- STUDY TEXT:
= = = = =

Michele Bachmann's repeated suggestions last week that the HPV vaccine might be some kind of evil "government injection" that makes little girls promiscuous and possibly "mentally retarded" may go down as one of the stupidest things ever uttered by a politician, and perhaps that's why she's totally backtracked on that statement — she was just repeating what she heard, she didn't mean it. Well, too late. Scientists say that the misinformation she's spread could set back use of the vaccine, even after Bachmann has dropped out of the race and become nothing more than a Trivial Pursuit answer (please, God).
As we saw in recent years when Jenny McCarthy popularized the incorrect belief that vaccines cause autism, when a celebrity rails against a vaccine, it can be very difficult for public health officials to correct the misconception. Dr. Rodney E. Willoughby, a professor of pediatrics at the Medical College of Wisconsin and a member of the American Academy of Pediatrics' committee on infectious diseases, tells the New York Times, "These things always set you back about three years, which is exactly what we can't afford."
When vaccination rates drop, diseases that were under control can reemerge, such as measles, which reached a 15-year high last spring. With most diseases, parents will start vaccinating again when they see the infection rate rise, but that won't be the case with HPV. Willoughby says, "unfortunately, the outbreak is silent and will take 20 years to manifest."
Rates of HPV vaccination were already troublingly low even before Bachmann weighed in on the matter. In a study released last month, the CDC found that last year slightly less than half of all girls have had the first shot of the HPV vaccine, and only one third have received all three doses.

= = = = =

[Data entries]
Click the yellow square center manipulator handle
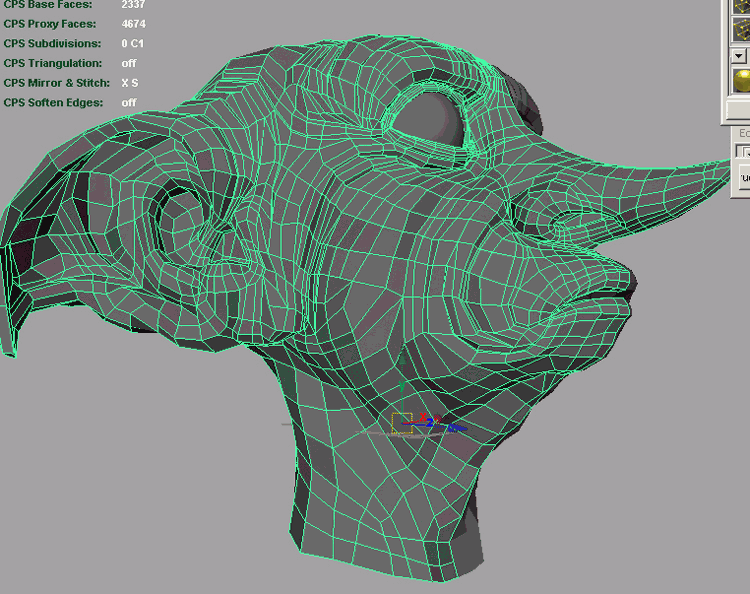 [402, 423]

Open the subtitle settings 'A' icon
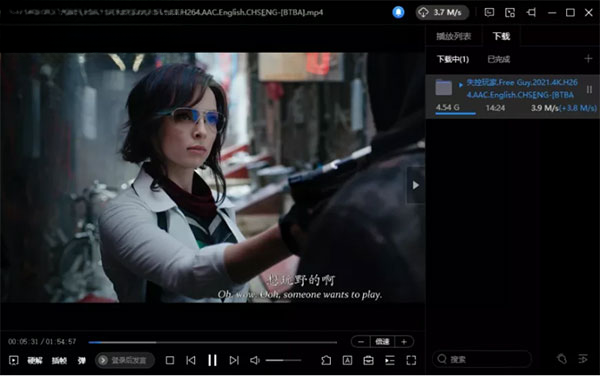(x=347, y=360)
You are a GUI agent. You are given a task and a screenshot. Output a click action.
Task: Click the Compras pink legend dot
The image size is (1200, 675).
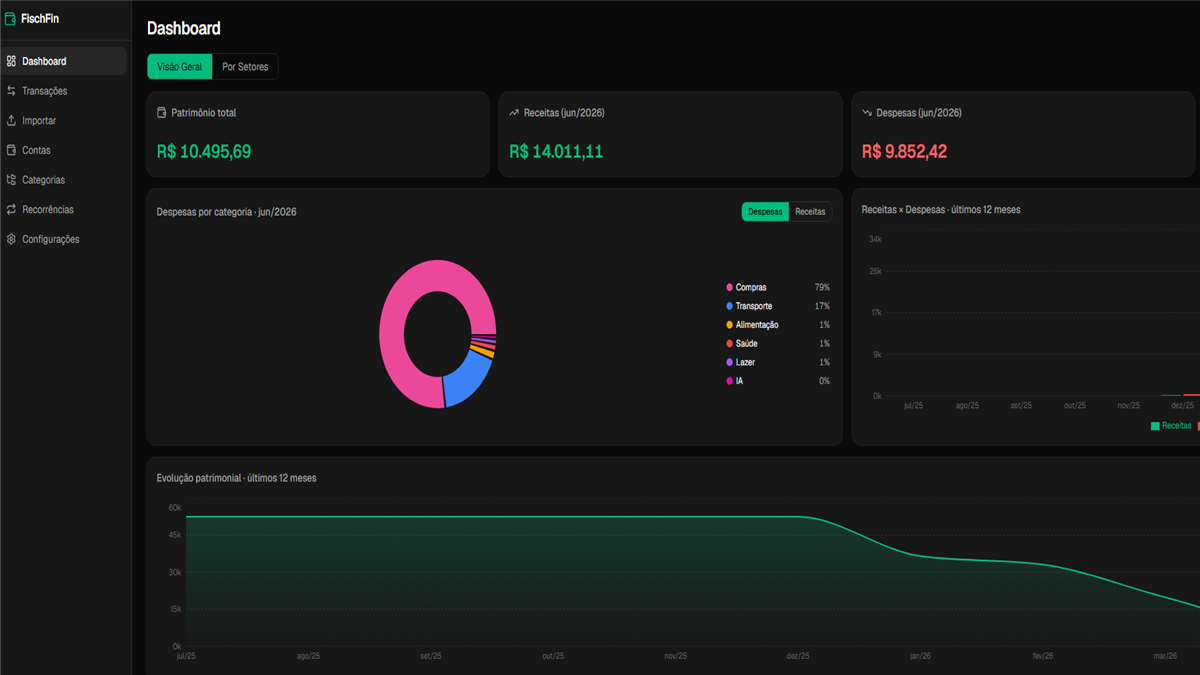pyautogui.click(x=730, y=287)
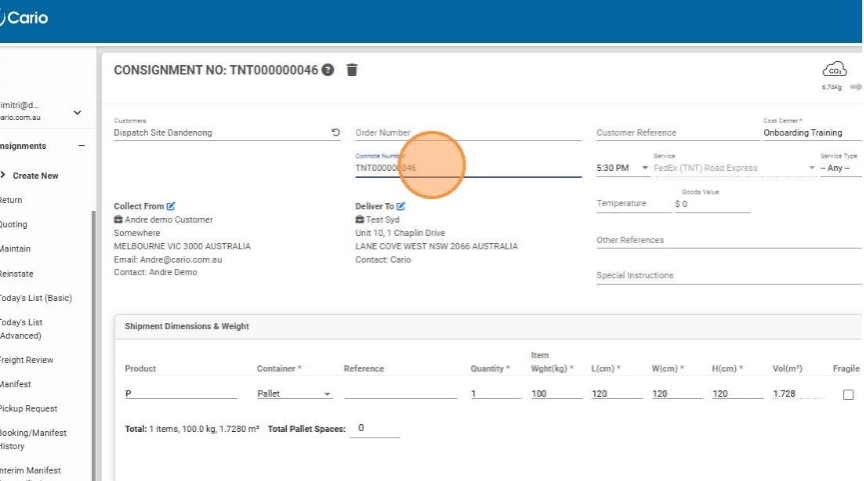Reset Customers field with undo icon
The image size is (864, 481).
(335, 132)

= = = = =

- YOUR INSTRUCTIONS: Name each organization mentioned in the article about the HPV vaccine.

- RESULT OF THIS EXERCISE:
Medical College of Wisconsin
American Academy of Pediatrics
New York Times
CDC